Work task: Go through the material line by line and copy each one with the word "menu".

── Recorded data

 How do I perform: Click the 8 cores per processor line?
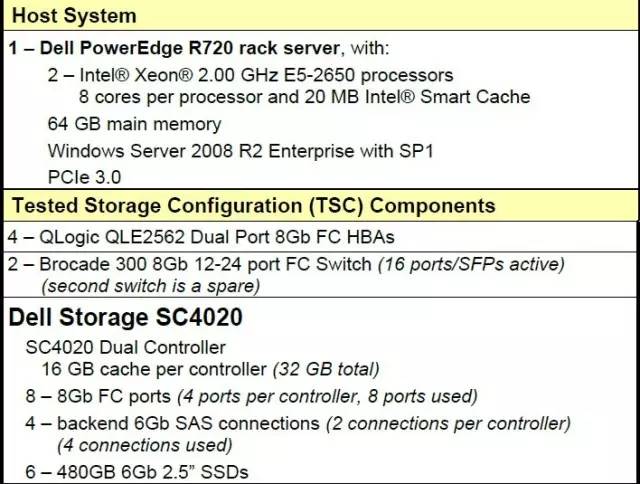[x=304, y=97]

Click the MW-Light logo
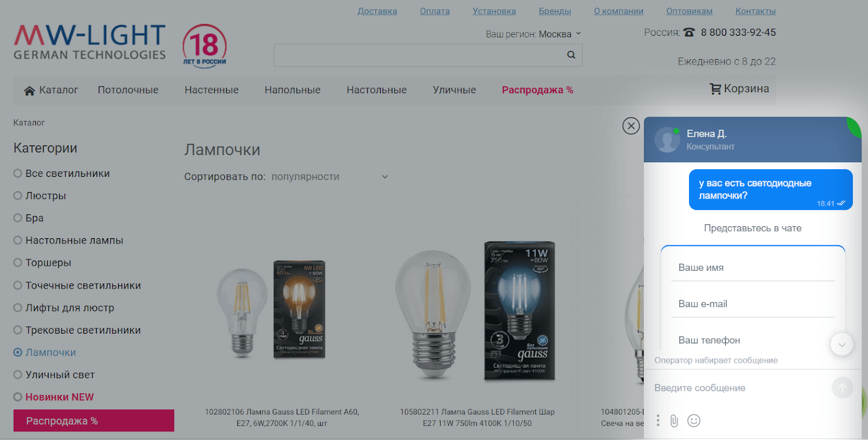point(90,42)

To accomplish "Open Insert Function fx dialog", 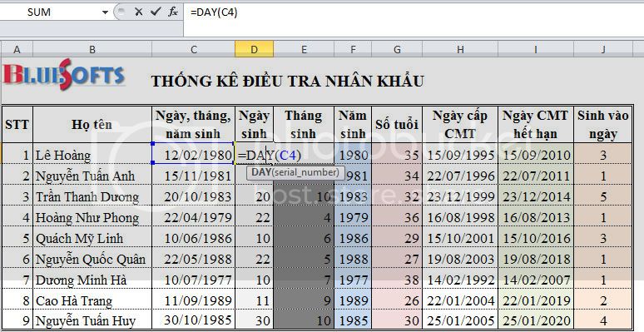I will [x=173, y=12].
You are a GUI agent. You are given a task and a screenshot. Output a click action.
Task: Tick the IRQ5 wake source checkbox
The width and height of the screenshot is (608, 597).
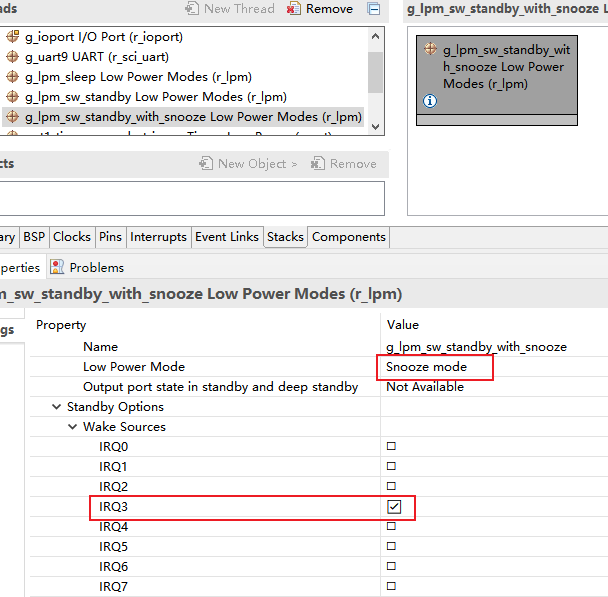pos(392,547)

────
── Recorded data

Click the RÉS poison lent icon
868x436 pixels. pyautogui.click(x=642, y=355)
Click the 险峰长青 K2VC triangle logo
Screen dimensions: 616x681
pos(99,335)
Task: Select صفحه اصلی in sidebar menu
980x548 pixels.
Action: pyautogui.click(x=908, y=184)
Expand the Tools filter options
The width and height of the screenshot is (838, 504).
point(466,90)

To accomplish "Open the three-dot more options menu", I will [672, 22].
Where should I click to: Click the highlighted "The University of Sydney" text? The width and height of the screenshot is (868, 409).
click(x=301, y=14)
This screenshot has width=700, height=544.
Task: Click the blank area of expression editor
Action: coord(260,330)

────

Exercise solution:
Task: Select صفحه اصلی in sidebar menu
To accomplish "Open the three-dot more options menu", I will [672, 22].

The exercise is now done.